Fast-forward to the present and Michael Dell sees great opportunities for innovators. He refers to the “Cambrian explosion in the world of big data” [300]. He views that as a fourth industrial revolution that merges the worlds of technology and business [301].

He explains that “…technology is the fulcrum of progress in everything you’re doing” [301]. He notes that “5G is especially thrilling…it’s about making everything in the world intelligent and connected” [302].

He is also excited about artificial intelligence (“AI”) and machine learning (“ML”). Dell notes that, “Analysis by AI and ML will create new insights, dramatically improving every sector from commerce to health care, education, and finance—even government.” 302]

The world of computing is extending out to the physical world. The place where they meet is called “the Edge.” [303] “A collection of clouds working together is the digital future. And Dell Technologies is a leader in innovation in all the aforementioned areas and more, investing more than $4 billion a year in R&D:  we now have over thirty-two thousand patents granted and pending.” [303]

In short, Dell reflects that they have succeeded in recent years, “We were doing old things differently, and new things very differently.” [243] He astutely notes that “Companies with leadership positions, if they continue to invest and serve their customers well, are hard to unseat. It’s not impossible, but it rarely occurs.” [249] He doesn’t want to lose his seat.
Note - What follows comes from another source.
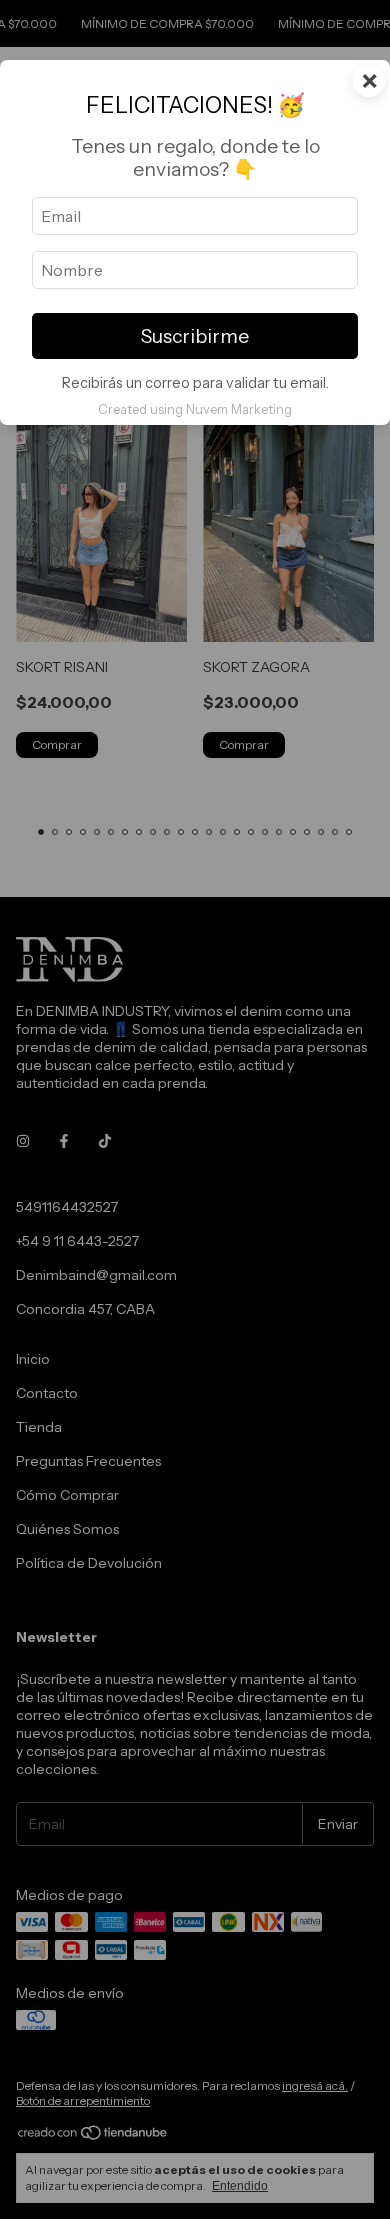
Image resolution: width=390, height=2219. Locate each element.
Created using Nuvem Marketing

With respect to the EMC / Dell merger, the expectation was that since both companies had proven innovation engines that together they would have more scale, a better supply chain, and more commercial customers [273-4]. As described in Part II of this blog series, it’s working.

In short, it appears that innovation will continue at Dell / EMC. Michael Dell remains just as curious now as when he was in high school. He remains excited about future technologies and possibilities.